There comes a point in every parent’s life when our love for our children is tested. And I don’t mean when they misbehave and we say, “But we’ll always love you.” I mean when they come asking for a horse, or a new car, or something really expensive. Like Taylor Swift tickets.
Let me stop you before you label me a victim of pop culture’s influence. Don’t write off Taylor Swift as just another pop star. I’m a music snob who avoids Top 40 radio. When my kids ask to hear Ariana Grande or Justin Bieber, I roll my eyes. I’m predisposed to dislike an artist like Taylor Swift: so young, singing about her famous ex-boyfriends. But something happened over years of driving my daughter to her many activities, listening to Taylor Swift.
I realized Taylor is good.
And, unlike many of her commercial radio contemporaries, she writes her own songs. Her own very clever, undeniably pleasing songs. She’s a phenomenon who belongs not in the same sentence with Britney Spears and Katy Perry (true entertainers, sure), but with prolific legends such as Carole King, Paul Simon, the Stones, and yes, I’m gonna say it, the Beatles. Calm down. We can argue that the Beatles were better, but I’m saying there’s an argument to be had.
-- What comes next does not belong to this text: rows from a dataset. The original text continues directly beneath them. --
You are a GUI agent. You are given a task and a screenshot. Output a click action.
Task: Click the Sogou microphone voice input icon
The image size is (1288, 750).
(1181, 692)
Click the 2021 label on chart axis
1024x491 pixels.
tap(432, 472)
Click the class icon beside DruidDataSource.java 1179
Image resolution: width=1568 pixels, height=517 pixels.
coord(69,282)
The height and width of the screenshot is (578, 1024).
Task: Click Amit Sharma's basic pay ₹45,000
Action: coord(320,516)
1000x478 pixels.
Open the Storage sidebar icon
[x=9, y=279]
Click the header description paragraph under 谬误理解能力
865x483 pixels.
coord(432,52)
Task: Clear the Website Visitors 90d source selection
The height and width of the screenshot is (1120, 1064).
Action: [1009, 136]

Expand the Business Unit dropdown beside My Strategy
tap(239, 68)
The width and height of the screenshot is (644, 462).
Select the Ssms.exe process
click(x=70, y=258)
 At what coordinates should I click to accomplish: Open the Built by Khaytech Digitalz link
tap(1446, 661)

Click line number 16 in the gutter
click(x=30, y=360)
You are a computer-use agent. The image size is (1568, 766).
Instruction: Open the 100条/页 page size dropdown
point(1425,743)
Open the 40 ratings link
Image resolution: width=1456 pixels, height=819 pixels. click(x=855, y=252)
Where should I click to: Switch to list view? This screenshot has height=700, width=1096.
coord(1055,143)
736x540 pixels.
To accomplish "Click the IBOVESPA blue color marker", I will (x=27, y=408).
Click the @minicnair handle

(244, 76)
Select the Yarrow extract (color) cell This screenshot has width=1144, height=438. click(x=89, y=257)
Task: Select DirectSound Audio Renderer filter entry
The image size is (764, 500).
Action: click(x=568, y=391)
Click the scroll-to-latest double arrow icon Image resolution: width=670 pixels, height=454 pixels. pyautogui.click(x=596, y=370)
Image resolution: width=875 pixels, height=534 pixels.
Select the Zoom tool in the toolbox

Just as the music of the Fab Four was touching someone’s soul while their parents called it “noise” 60 years ago, Taylor reaches billions while Kanye grumbles.
When Taylor announced her new stadium tour, I accepted that I’d pay dearly for nosebleed seats at Raymond James to watch Taytay “Shake It Off” on the jumbotron over the din of 80,000 screaming Swifties. But nothing warms a dad’s heart like a child’s joy. And I’d secretly, nay, openly, enjoy it, thankful this isn’t the “New Kids on the Block” era.
You might know what happened next. Demand was unprecedented, Ticketmaster’s new surge-pricing system jacked prices up to $30,000 per seat, the website crashed, children cried, sea levels rose a foot, and Vladimir Putin laughed. Tickets were gone, but my laptop said I was still in the “waiting room” to enter the queue. This is the online equivalent of camping out for Springsteen tickets and getting stuck in your sleeping bag while the show sells out.
An eternal optimist, I checked reseller pages. Pairs of tickets in the upper deck, top row, corner, behind the stage, cost $400 per ticket (before fees). And I won’t (and can’t) pay that kind of money to watch from 10,000 feet. Mediocre seats start at $1,000–$2,000 per ticket. I once paid about $100 for upper deck seats to U2 and thought it a bit extravagant. But if I had $2,000 to throw around, I’d do it. It’s our daughter’s version of a Super Bowl ticket.
With no tickets left to sell, however, there was no advertising for these shows. I thought we’d skate by without our daughter knowing until a radio contest spoiled the news.
“What did they just say?” she screamed from the back seat. “Taylor Swift concert?”
We explained that there was simply no way we could justify spending her college savings on a two-hour concert. We’re a family who values experiences over things (see: our Liquidation Center couch), but this was one experience we’d have to skip. As a consolation we got four decent seats to Hamilton – that cost less than Ticketmaster’s fees for Taylor Swift.